(Saved data entries)
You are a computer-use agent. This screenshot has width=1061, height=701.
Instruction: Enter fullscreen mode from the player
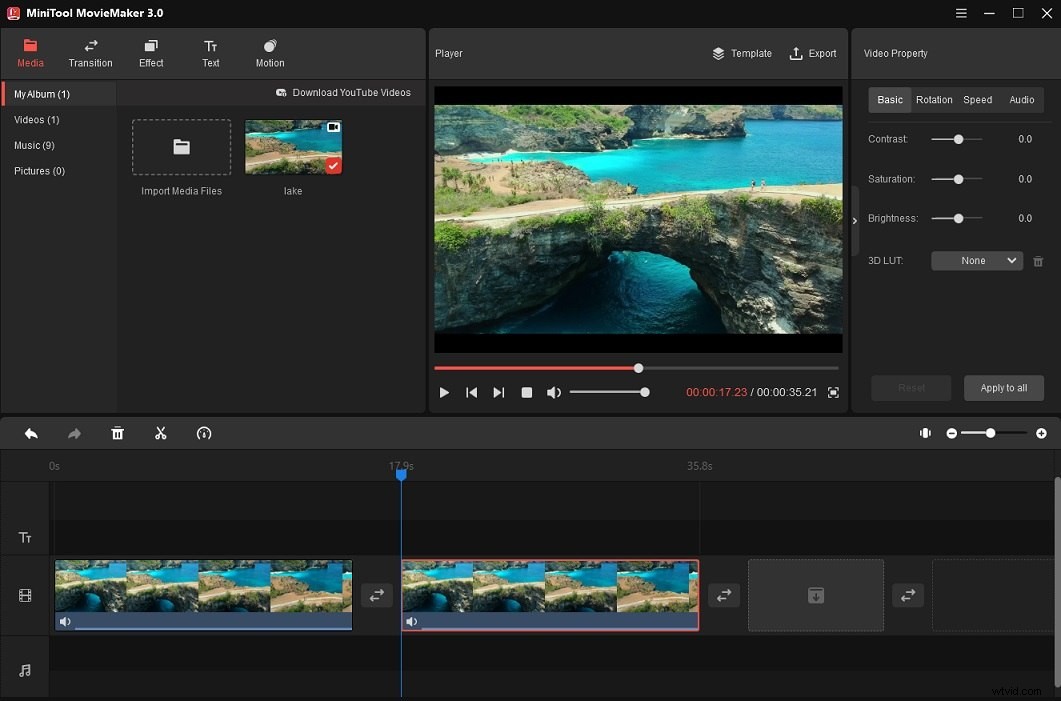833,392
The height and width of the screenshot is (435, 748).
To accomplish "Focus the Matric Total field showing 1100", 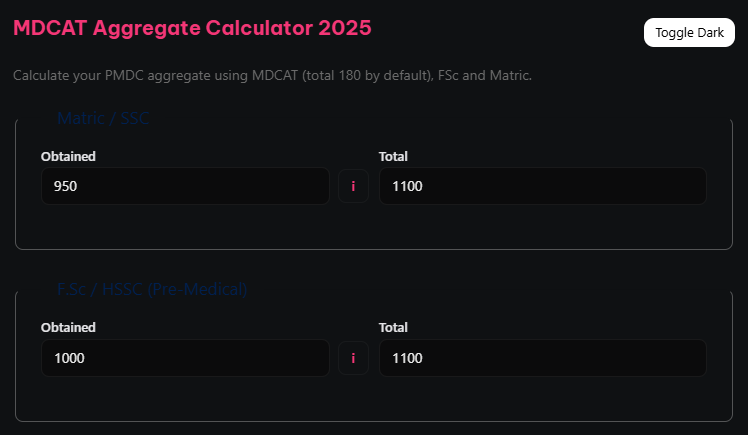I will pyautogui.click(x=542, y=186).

--

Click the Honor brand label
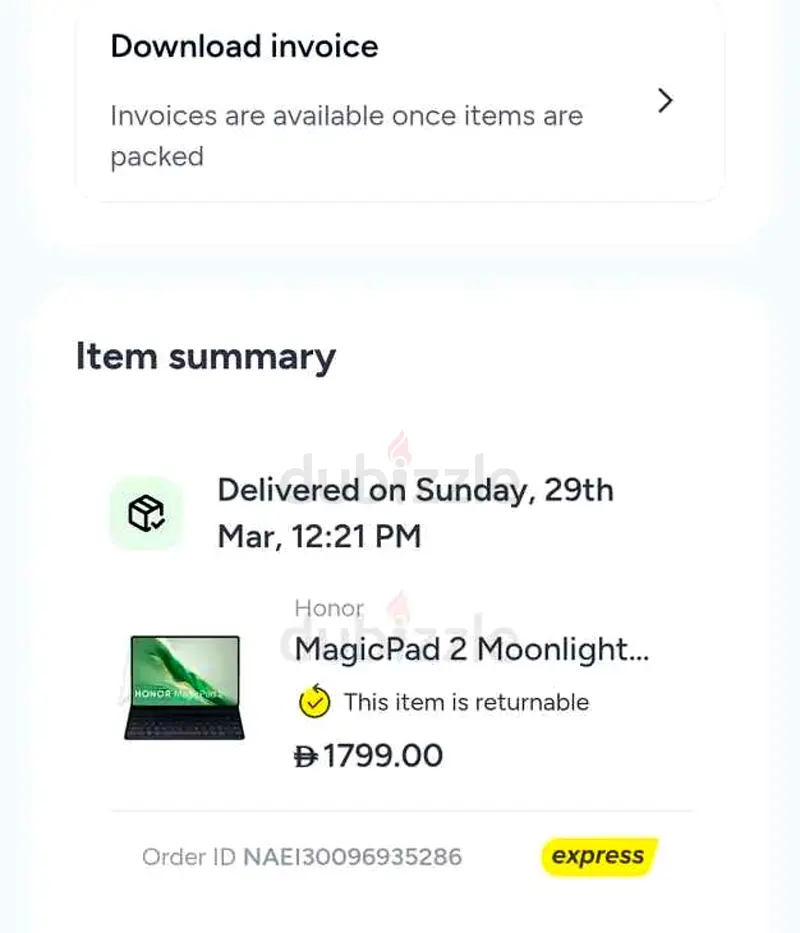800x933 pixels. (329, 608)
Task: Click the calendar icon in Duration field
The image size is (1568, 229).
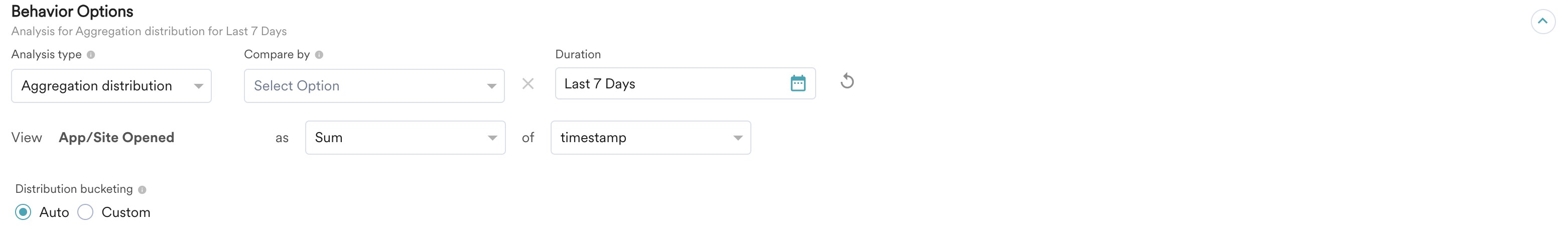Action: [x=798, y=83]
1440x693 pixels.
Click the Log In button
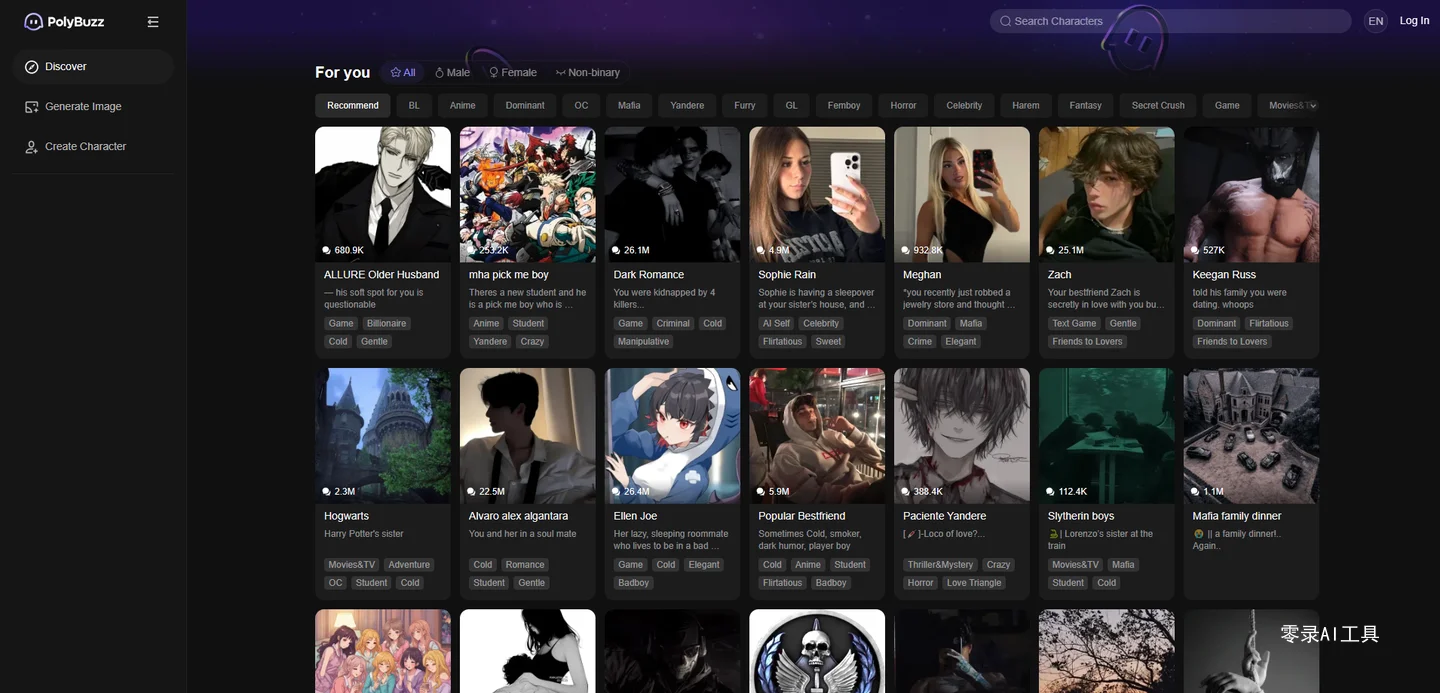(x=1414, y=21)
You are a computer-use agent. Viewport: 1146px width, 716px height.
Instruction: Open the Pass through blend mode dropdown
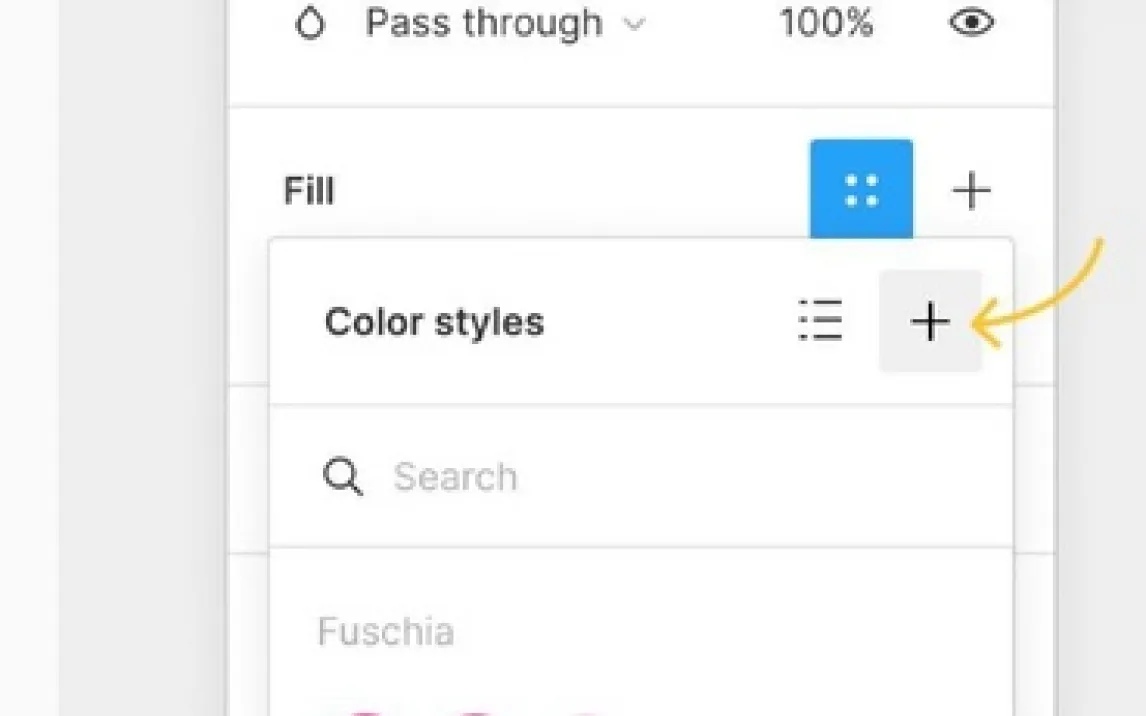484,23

* * *

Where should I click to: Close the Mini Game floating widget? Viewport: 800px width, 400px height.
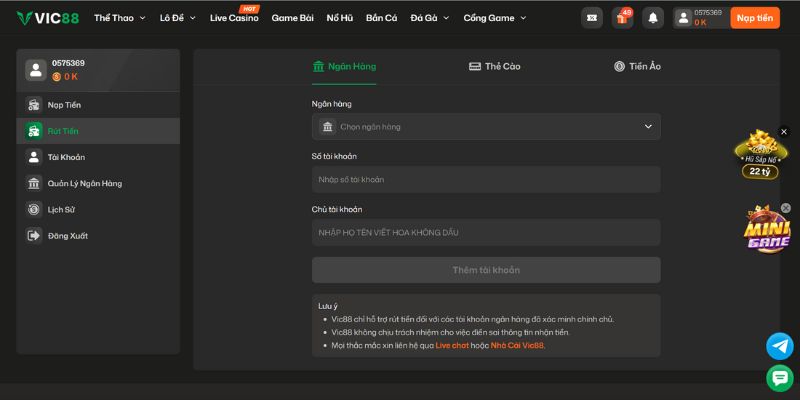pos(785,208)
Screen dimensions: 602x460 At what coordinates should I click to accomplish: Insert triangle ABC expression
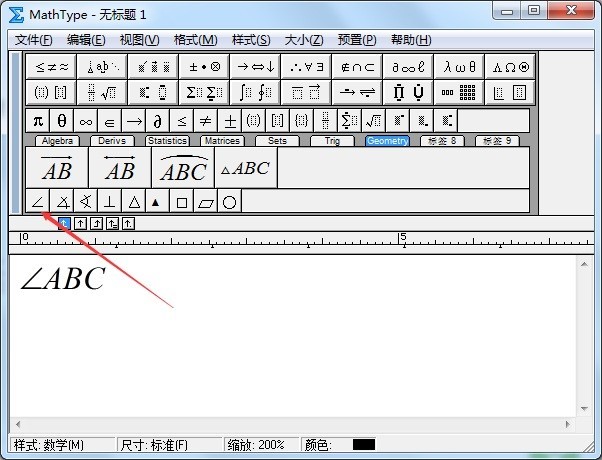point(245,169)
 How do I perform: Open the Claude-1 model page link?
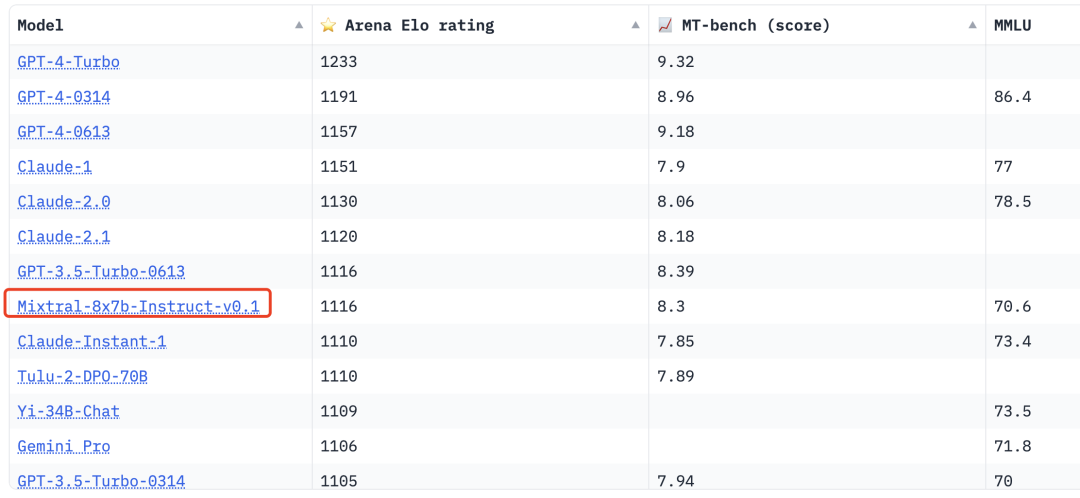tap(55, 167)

#### Instructions to follow:
Pull every line containing the word "computer" out of the entries above.

#### Written answer:
You are a computer-use agent. This screenshot has width=1061, height=701.
You are a computer-use agent. Viewport: 1146px width, 716px height.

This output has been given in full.